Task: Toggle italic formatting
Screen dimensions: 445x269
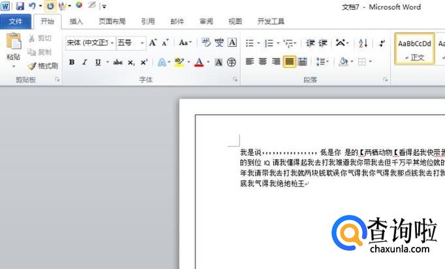Action: tap(85, 63)
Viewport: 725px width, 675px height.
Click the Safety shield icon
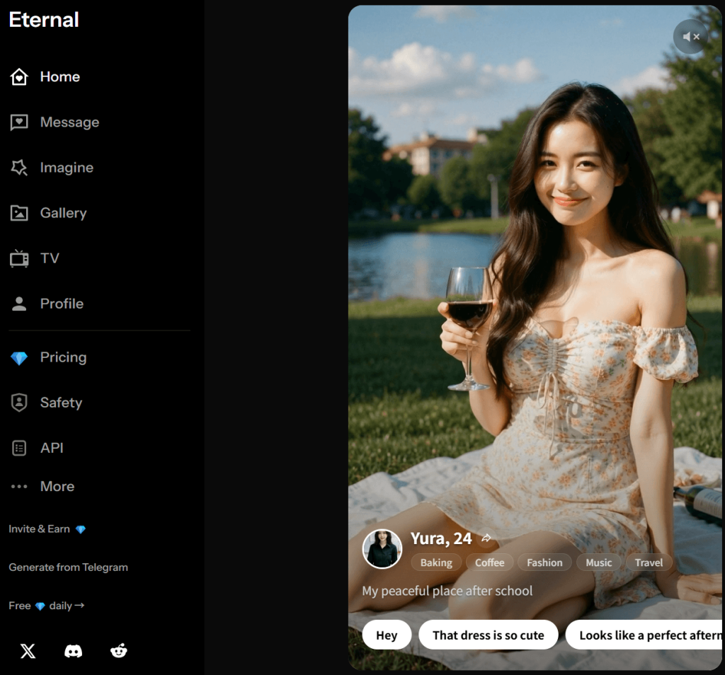tap(19, 403)
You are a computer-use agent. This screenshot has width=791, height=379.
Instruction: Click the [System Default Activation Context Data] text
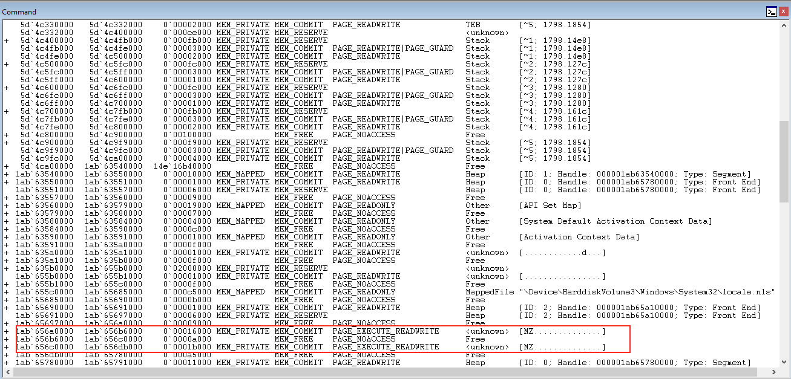[616, 221]
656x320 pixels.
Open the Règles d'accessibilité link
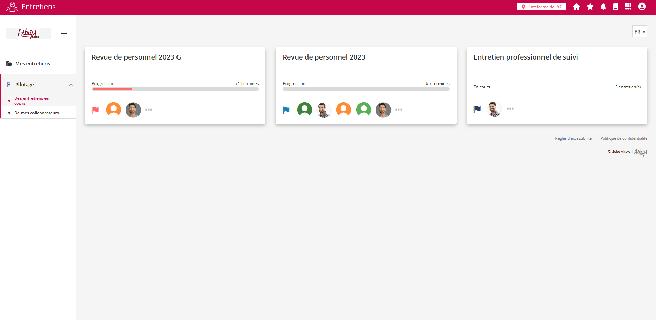click(573, 139)
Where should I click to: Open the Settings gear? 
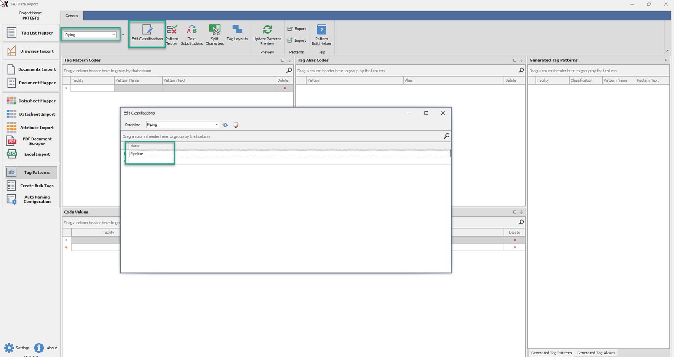click(x=9, y=348)
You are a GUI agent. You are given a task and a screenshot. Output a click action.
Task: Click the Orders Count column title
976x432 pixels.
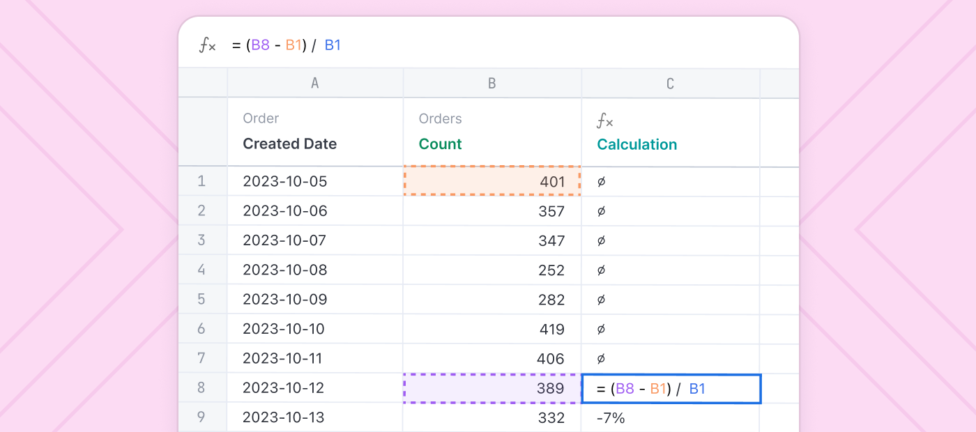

What is required:
Excluding all pictures, output exactly the lines from the line containing "Instruction: Click the" through the last line of the entries above.

Reply to the exercise:
Instruction: Click the [System Default Activation Context Data] text
[616, 221]
656x320 pixels.
Open the Règles d'accessibilité link
click(573, 139)
Where should I click to: Open the Settings gear? 
click(x=9, y=348)
You are a GUI agent. You are given a task and a screenshot. Output a click action.
Task: Click the Orders Count column title
976x432 pixels.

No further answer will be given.